I have argued in this paper that it should be a universal cultural expectation that human general knowledge includes a knowledge of the age of the universe and the Earth, how stars and planets formed, continental drift, natural and sexual selection, the laws of thermodynamics, and how profoundly non-human actors like asteroids, pathogens and ice ages have shaped the course of planetary and biological evolution. Among other things, this cosmic evolutionary narrative gives us the context to comprehend how and why humans have become a major driver of planetary evolution and accelerating change in the past two hundred and fifty years (Crutzen & Stoermer 2000; Steffen et al 2015; Zalasiewicz 2011). Understanding how we’ve got to now sets us up to think more robustly about where we’re going.

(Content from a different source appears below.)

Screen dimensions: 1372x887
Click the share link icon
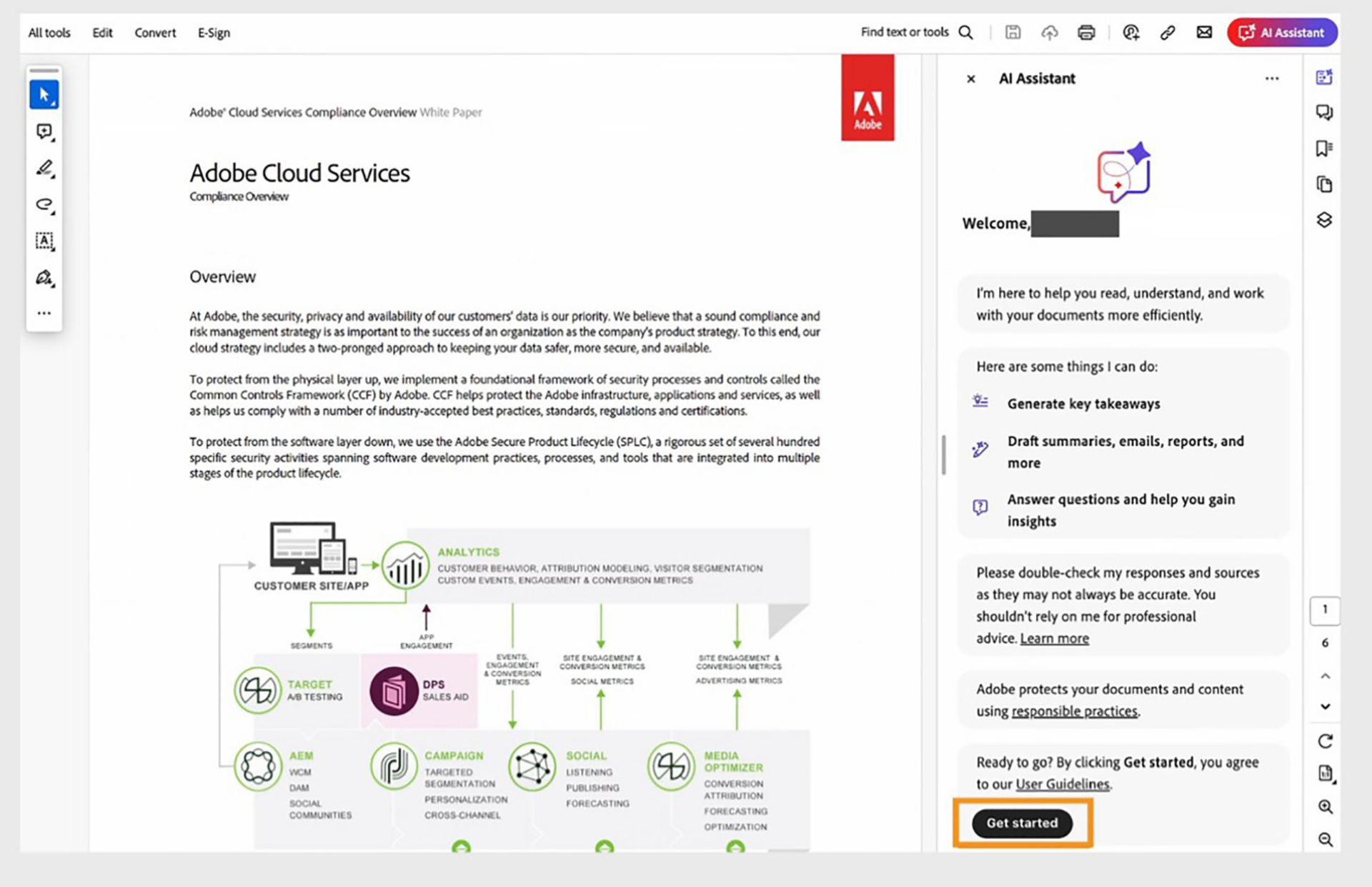click(x=1168, y=32)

If there is only one thing the next generation of students walks away from high school knowing, the evolutionary worldview conveyed through Big History would be my choice over any other single subject area. Whatever a person chooses to do from there, it’s relevant, not just in work, but in family life, relationships, future planning and self-understanding. Big History is a modern, scientific map of reality that renders key scientific concepts and theories accessible to all. If taught globally, Big History could serve as a much-needed torch against ignorance, superstition and tribal thinking—or to use Carl Sagan’s (1996) turn of phrase, act as “a candle in the dark”.